【腐】恋愛妄想疾患【亜種】
オパール伯爵の屋敷を荒らした犯人が見つかったのは、事件から半月経った頃。
町外れの石切場で衰弱して倒れ、入院していた男だと判明した。昏睡から目覚めた男は、錯乱して会話が出来る状態ではなかったが、支離滅裂な言葉の中で、呪いの道具に関することを口にした。後は、芋蔓式に男が窃盗常習犯で、住処にしていた安宿から、伯爵夫人の物と思われる魔道具の一部が見つかった。
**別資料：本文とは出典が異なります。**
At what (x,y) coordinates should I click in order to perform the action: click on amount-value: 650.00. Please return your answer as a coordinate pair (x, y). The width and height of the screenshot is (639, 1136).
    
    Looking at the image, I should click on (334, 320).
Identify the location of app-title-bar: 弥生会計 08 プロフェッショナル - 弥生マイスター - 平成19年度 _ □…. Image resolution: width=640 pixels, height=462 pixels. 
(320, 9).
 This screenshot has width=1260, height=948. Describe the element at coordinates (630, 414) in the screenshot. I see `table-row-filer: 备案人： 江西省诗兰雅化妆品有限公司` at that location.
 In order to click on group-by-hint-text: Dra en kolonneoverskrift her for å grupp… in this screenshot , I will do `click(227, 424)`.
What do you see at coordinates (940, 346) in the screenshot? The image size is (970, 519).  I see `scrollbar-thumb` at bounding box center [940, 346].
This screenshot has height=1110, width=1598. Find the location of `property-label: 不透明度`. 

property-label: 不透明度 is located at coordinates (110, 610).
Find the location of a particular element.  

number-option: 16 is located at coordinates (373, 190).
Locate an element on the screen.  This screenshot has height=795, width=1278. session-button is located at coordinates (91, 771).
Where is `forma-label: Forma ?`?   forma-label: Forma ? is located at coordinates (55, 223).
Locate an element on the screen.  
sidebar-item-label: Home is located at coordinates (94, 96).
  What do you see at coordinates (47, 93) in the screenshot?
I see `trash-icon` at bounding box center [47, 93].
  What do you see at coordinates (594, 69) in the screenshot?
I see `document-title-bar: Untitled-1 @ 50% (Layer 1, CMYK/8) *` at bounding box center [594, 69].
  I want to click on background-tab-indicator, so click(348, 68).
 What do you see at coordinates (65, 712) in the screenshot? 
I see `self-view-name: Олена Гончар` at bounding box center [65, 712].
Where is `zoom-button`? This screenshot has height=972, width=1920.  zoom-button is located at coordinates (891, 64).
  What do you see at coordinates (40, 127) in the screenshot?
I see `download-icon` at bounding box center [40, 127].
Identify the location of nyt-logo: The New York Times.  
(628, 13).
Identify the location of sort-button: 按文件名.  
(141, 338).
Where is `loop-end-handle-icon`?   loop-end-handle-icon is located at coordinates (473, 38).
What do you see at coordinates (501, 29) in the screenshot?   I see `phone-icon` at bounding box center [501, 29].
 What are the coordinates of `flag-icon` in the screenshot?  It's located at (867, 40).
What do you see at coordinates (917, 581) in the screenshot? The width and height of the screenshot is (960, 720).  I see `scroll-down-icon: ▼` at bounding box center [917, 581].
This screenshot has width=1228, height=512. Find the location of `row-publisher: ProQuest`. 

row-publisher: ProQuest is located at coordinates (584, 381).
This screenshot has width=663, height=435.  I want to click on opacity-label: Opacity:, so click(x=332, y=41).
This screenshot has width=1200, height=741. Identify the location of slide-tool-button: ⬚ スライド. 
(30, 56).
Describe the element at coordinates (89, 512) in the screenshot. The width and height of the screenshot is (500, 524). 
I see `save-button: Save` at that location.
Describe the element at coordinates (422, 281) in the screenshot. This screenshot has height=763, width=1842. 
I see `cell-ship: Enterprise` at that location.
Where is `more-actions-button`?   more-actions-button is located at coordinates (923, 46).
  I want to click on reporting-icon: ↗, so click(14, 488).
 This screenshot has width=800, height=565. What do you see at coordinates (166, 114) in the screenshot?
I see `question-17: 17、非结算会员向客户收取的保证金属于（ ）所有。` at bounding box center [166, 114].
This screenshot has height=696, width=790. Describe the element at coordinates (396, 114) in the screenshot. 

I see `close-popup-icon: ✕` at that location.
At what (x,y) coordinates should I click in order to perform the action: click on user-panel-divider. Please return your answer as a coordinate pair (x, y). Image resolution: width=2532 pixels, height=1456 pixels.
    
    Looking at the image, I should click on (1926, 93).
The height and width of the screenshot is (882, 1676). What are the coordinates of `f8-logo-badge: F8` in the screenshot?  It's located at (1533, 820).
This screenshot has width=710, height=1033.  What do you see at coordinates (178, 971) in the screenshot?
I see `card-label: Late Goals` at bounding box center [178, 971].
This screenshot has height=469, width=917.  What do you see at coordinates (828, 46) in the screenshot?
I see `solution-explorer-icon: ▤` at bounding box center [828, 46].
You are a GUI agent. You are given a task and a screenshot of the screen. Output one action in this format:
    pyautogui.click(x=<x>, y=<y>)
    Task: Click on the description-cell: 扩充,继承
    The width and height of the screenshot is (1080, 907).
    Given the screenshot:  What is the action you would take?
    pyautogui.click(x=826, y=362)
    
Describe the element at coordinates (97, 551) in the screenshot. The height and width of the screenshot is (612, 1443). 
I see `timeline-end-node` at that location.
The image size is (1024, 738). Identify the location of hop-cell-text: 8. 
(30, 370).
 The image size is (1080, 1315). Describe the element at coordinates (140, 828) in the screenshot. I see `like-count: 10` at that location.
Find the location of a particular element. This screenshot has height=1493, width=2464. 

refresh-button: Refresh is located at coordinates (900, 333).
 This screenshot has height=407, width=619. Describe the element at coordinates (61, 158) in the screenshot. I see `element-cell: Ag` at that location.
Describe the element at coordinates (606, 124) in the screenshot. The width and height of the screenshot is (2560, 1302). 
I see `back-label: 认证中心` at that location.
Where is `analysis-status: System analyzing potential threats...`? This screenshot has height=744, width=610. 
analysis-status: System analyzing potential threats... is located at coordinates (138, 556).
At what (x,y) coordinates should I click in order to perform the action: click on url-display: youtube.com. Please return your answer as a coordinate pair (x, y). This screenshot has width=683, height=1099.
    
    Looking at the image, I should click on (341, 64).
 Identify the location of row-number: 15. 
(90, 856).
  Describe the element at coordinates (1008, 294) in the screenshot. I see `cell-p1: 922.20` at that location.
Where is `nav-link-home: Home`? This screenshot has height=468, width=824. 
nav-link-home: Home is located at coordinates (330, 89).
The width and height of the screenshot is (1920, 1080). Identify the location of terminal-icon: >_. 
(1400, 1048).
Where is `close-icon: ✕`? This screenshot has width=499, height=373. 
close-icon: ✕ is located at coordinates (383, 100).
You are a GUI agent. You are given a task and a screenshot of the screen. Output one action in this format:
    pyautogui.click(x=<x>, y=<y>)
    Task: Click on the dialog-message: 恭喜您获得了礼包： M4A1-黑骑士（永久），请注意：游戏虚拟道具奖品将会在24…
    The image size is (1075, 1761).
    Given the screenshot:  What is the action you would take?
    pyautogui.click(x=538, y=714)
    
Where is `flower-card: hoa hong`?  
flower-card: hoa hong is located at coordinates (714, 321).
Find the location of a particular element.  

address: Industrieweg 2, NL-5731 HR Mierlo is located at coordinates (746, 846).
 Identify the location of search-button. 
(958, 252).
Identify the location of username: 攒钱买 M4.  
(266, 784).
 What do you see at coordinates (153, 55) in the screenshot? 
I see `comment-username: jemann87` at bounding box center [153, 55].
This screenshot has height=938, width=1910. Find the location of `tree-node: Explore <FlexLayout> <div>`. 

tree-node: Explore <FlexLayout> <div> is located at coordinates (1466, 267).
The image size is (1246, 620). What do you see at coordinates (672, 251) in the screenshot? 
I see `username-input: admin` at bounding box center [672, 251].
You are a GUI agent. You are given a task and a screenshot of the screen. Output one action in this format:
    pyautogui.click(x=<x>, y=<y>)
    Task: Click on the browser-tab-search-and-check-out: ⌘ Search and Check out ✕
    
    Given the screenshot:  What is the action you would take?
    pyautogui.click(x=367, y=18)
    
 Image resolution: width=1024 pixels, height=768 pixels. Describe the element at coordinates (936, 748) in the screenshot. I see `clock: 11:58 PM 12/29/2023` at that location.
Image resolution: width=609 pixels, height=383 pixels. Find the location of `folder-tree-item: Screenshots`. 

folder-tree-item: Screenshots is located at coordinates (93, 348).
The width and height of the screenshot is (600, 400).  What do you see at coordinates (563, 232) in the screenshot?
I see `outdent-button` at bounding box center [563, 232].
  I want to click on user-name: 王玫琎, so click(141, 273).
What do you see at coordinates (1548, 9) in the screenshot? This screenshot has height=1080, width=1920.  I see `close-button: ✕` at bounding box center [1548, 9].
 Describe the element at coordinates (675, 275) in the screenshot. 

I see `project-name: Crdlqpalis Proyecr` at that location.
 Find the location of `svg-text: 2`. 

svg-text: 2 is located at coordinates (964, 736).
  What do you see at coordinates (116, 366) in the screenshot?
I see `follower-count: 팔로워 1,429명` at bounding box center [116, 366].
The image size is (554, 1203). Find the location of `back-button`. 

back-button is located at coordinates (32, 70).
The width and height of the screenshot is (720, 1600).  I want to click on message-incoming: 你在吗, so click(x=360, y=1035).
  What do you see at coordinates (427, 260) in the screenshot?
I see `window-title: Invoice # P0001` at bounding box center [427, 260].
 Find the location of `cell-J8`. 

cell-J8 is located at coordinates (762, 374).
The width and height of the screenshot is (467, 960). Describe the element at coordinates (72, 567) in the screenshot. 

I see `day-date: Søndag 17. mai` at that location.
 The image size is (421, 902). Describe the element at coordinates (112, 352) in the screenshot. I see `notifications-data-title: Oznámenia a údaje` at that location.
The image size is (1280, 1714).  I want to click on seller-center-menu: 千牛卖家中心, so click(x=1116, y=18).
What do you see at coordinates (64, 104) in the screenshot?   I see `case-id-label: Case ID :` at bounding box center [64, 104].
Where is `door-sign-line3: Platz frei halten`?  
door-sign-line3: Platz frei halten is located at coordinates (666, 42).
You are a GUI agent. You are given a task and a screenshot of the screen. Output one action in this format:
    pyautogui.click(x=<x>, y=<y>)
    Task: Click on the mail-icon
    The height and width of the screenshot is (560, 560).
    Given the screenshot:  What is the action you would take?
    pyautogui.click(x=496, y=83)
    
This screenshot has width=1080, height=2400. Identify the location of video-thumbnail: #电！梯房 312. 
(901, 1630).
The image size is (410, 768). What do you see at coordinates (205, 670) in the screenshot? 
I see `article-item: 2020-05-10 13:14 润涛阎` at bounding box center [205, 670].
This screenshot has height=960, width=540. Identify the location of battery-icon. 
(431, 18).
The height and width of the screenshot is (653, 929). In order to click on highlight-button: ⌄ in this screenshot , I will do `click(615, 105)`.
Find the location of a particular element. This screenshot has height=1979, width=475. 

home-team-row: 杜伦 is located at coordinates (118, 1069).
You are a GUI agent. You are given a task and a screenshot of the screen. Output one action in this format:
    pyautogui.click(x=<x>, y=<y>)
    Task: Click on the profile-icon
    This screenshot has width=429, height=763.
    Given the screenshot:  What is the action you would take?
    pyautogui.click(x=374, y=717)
魔道具は壊されるわ、再び警察から厳重注意を受けるわ、伯爵夫人が呪いをかけたという噂が流れるわで、すっかりしおれてしまった彼女をガーネットが慰めた。
「オパール夫人は災難だったね」
オニキスの言葉に、アンバーが頷く。
「魔石を取り出して、売ろうとしたんだろう。心得のない者が扱うと、危険きわまりないからね」
「そんなにマズいものなのかい?」
「一命を取り留めただけありがたいと思え、だよ。正直、意識が戻るとは驚きだが、これ以上の回復は無理だろうね」
「そんな恐ろしい物を、あの方が持っていたなんて」
ガーネットが身震いして言うと、アンバーは宥めるように笑った。
「伯爵夫人は元魔道士だから、扱いには慣れているさ。正しく扱えば、怖がることはないよ」
「でも、何だか恐ろしいのね」
オニキスはケーキを崩しながら、声を落とし、
「もしかしたら、オパール夫人がわざと盗ませたのかもしれないぞ。盗人に個人的な恨みがあったとか」
「まあ! 随分酷いことを言うのね」
憤慨するガーネットに、アンバーも調子を合わせる。
「おいおい、ただでさえ夫人は落ち込んでるんだ。追い打ちをかけるようなことを言うなよ」
「分かった分かった。二人掛かりで責めないでくれ。そんな噂もあるってだけだからさ」
オニキスは降参したというように両手をあげてから、部屋の中を見回す。